Pencapaian kinerja keuangan IFG selama 2020 juga dapat dilihat dari beberapa indikator rasio keuangan. Rasio likuiditas perusahaan (rasio lancar) per akhir 2020 sebesar 2,95 kali atau 15% lebih baik dari target RKAP 2020 yang sebesar 2,57 kali.
"Begitu juga dengan rasio Yield on Investment perusahaan per akhir 2020 sebesar 7% atau 75% lebih tinggi dari target RKAP 2020 yang sebesar 4%,” kata Direktur Keuangan dan Umum IFG Rizal Ariansyah dalam keterangannya, Senin (22/3).
IFG berdiri sejak pemerintah menerbitkan PP No 20 tahun 2020 tanggal 16 Maret 2020, yang mengubah PT Bahana Pembinaan Usaha Indonesia (Persero) atau BPUI sebagai BUMN Holding Perasuransian dan Penjaminan. Kemudian, BPUI melakukan transformasi brand menjadi IFG.
Saat ini, IFG berfokus pada pembenahan tata kelola perusahaan dan anggota holding. Menurut Rizal, IFG berkomitmen mewujudkan tata kelola perusahaan yang lebih baik dalam menjalankan tiga perannya, yaitu financial planning, fundraising, dan pengelolaan investasi.
"Untuk financial planning, kami memiliki peran untuk ikut serta dalam penyusunan RKAP dan pengendalian biaya perusahaan anggota holding,” kata Rizal.
Sebagai holding, IFG juga melakukan monitoring pengelolaan portofolio investasi anggota holding, Rizal menjelaskan pengelolaan portofolio investasi ini melibatkan anak perusahaan lain yang bergerak dibidang investasi dan pasar modal diantaranya PT Bahana TCW Investment Management dan PT Bahana Sekuritas untuk berkolaborasi membantu pengelolaan investasi anak perusahaan lainnya.
IFG juga melakukan fundraising untuk kebutuhan permodalan anak usaha melalui penyertaan modal negara (PMN), penerbitan obligasi melalui pasar modal, dan utang bank. IFG berpeluang menerbitkan obligasi dengan biaya yang jauh lebih rendah karena berpredikat AAA dari Pefindo.

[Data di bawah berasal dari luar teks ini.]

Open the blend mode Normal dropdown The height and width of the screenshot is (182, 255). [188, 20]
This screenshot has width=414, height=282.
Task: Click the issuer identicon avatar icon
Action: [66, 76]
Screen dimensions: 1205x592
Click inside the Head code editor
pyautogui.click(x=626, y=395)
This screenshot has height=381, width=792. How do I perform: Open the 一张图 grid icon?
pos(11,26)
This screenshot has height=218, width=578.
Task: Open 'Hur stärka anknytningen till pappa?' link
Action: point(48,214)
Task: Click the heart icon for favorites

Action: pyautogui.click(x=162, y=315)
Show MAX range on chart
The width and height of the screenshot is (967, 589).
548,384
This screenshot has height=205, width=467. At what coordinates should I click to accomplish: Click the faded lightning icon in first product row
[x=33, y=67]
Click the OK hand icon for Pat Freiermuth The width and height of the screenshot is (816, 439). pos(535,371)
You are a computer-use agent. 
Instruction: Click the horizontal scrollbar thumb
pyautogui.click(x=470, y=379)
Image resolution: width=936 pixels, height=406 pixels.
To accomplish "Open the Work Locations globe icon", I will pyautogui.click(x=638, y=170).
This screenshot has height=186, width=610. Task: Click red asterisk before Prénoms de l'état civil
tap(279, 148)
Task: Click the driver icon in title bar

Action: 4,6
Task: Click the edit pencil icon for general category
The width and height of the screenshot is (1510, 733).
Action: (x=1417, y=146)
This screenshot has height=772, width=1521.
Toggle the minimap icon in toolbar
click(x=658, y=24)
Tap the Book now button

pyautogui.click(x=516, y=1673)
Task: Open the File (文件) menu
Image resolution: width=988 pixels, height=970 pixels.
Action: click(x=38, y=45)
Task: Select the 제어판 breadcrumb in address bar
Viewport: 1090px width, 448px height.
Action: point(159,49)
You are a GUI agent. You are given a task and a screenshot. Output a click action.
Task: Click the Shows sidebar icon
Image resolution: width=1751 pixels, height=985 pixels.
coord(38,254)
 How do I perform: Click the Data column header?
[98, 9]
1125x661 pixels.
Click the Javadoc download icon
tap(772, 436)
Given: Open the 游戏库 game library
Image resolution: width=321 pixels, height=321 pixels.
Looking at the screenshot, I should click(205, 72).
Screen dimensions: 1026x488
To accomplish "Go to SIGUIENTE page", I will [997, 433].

Pefindo memberikan peringkat AAA untuk BPUI dengan prospek stabil. Obligor berperingkat AAA merupakan peringkat tertinggi yang diberikan oleh Pefindo. Kemampuan obligor untuk memenuhi komitmen keuangan jangka panjang dibanding obligor Indonesia lainnya adalah superior.
Peringkat ini mencerminkan dukungan pemerintah, profil kredit dari anak usaha, serta likuiditas dan fleksibilitas keuangan yang kuat. Namun, peringkat tersebut dibatasi oleh kinerja operasional yang berada pada tingkat rata-rata karena pandemi Covid-19.
“Kami memiliki ekspektasi pandemi memiliki dampak yang terkendali pada profil kredit BPUI," kata Pefindo dalam laporannya.
Perusahaan pemeringkat efek itu menilai dampak Covid-19 terhadap profil investasi akan dapat terkelola dengan baik. Dampak yang lebih besar dari risiko pertumbuh dan rendahnya produksi premi dan imbal jasa serta nilai investasi adalah akibat dari perhitungan marked to market yang disebabkan oleh volatilitas di pasar modal.
Empat anggota IFG dinilai memiliki penyangga likuiditas yang memadai, bahkan dengan antisipasi klaim yang lebih tinggi dari asuransi kredit. "Ekspektasi kami, pemerintah akan ikut serta dalam memberikan dukungan atas program-program mereka,” tulis Pefindo.